Various HEP-related links:
- The physics briefing book for the ongoing update to the European Strategy for Particle Physics is now available, for more see here. This describes the physics that one might hope to do with various proposed new machines. The hard part comes in the next few months: coming up with a proposal that has some chance of getting funded.

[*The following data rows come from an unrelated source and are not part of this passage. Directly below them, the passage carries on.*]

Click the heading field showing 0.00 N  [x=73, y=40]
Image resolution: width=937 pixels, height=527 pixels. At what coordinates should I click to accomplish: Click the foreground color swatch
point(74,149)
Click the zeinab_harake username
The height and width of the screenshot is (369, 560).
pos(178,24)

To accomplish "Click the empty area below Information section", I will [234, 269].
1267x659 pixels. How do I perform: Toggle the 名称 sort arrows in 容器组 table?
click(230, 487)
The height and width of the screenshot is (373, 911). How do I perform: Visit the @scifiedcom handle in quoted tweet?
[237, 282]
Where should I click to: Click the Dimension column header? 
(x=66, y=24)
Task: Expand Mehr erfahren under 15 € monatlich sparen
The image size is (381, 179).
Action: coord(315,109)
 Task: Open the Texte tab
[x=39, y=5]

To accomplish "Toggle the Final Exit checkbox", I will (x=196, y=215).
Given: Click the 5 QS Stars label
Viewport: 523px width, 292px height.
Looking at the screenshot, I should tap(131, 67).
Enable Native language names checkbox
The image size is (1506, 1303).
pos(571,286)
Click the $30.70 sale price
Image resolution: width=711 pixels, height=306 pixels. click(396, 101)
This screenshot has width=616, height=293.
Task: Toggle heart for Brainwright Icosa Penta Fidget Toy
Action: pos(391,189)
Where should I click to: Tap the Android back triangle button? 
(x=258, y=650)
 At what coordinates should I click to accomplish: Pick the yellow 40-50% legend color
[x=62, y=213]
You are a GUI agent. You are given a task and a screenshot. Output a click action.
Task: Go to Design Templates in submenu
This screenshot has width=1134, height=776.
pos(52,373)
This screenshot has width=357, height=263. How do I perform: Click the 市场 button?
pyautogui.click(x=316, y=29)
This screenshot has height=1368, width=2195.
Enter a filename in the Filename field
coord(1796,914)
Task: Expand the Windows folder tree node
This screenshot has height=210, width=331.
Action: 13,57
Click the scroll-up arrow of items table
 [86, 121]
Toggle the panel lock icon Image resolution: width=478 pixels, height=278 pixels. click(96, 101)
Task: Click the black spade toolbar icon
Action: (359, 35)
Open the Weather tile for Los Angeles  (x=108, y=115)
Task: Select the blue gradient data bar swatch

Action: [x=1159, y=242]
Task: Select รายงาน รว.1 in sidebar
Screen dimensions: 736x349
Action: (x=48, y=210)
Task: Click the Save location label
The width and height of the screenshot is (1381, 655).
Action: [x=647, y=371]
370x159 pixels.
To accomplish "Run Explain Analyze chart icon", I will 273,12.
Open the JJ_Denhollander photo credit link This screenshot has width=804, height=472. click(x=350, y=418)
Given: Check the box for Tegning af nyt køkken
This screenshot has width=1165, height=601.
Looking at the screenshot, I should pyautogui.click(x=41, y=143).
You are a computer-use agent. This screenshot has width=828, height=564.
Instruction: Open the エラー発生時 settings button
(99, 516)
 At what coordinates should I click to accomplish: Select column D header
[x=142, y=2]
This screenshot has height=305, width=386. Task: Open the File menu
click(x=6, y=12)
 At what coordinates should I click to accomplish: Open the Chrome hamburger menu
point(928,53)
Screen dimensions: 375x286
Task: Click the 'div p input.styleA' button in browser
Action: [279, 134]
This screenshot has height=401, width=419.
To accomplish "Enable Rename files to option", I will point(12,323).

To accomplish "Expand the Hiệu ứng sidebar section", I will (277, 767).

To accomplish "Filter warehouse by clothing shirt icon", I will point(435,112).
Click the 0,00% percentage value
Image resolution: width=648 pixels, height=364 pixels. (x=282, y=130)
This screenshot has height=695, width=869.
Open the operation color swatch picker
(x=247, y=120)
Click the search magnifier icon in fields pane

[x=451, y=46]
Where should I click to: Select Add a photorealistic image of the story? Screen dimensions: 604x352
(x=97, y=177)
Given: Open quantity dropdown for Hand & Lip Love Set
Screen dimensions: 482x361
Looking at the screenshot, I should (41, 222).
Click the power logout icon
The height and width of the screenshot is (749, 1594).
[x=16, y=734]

- Jim Baggott has a new article in Aeon, But is it Science?, arguing that the heavy advertising to the public by physicists of untestable speculation about multiple universes endangers the credibility of the field. I of course am very much in agreement with this, and have often pointed out the problem, see here. Baggott specifically refers to the massive recent publicity campaign from Sean Carroll. Carroll in this case is promoting a multiple universe untestable interpretation of quantum mechanics, but in the past has been equally determined to promote the untestable multiple universe versions of unification, as well as an untestable multiple universe explanation of the arrow of time. Carroll will be touring Australia and New Zealand in February, presumably to further promote this sort of thing.
- There’s an ongoing Cosmic Controversies conference in Chicago this week, which tonight will feature a panel discussion on “Do we need the Multiverse and can it made turned into a scientific theory?”. Tomorrow the panel topics will be more promising: “What more can we learn from particle physics about cosmology?“ and “Convergence or Disruption”. You can find video posted from the conference here including a live stream.
- Slava Rychkov is giving a series of lectures on Lorentzian methods in conformal field theory. Lecture notes are appearing here, videos here.
Update: Wired describes job opportunities for physicists and astrophysicists in the fashion industry.
I thought Scott Aaronson’s blurb about Sean Carroll’s book was a bit over the top. Tears of joy? Really?
Anthony Reynolds,
Aaronson is the first person thanked in the book, for extensive editorial help. I suspect he may be the one responsible for keeping the multiple universe woo to a minimum in the book itself.
Too bad he likely had no say on the book jacket. I do wonder what he thinks of the ongoing Carroll multiple worlds promotional campaign.
Peter: I don’t think the KICP conference on cosmic controversies is livewebcast (despite the link you mentioned). Only the panel debates are put up online.
Shantanu,
I’m getting the livestream at that link right now, Arkani-Hamed is on…
So, the physics briefing book looks really good as an up-to-date summary of the field.
However, one sentence in the linked CERN Courier article grabbed my attention: “Readers are reminded that the discovery of neutrino oscillations constitutes a ‘laboratory’ proof of physics beyond the Standard Model.”
Last I checked, there was nothing “proving” BSM physics in neutrino oscillations. I went through that part in the book looking for developments that I might have missed and there are none. Actually, quoting Par.6.1.1,
“To obtain finite neutrino masses, the Standard Model has to be extended in some way. A minimal extension is to introduce gauge singlet neutrinos (so-called right-handed or sterile neutrinos) which would allow to write down a Dirac mass term for neutrinos, in the same way as for all other fermions. This could indeed be the only source of neutrino masses, but in this case coupling constants need to be smaller than 10^-11 and lepton-number conservation has to be postulated as a fundamental symmetry.”
Despite clarifying that the SM might turn out to be adequate, a few lines above it is stated indeed that “The discovery of neutrino oscillation proves that neutrinos have non-zero masses. This is one of the few solid experimental proofs of physics beyond the Standard Model, as new interactions or new elementary particle states are needed to introduce this mass term in the Lagrangian.”
I’m not saying that I wouldn’t like neutrino masses to turn out BSM, but … is neutrino hype the new selling point? Are we so desperate now?
tulpoeid,
I pretty much agree, although the “neutrino masses are BSM” argument is a common one. What people have in mind is the argument that if you don’t add a sterile right-handed neutrino fields and just have Majorana mass terms, the usual Higgs sector won’t do it, you need something else. However, you can just add a sterile right-handed neutrino field and have exactly the same kind of Dirac mass terms as for the other fermions (then you have to explain why the Yukawas are so small, but you don’t understand anything about the values of Yukawas anyway). To me, calling such a scenario “BSM” is kind of misleading.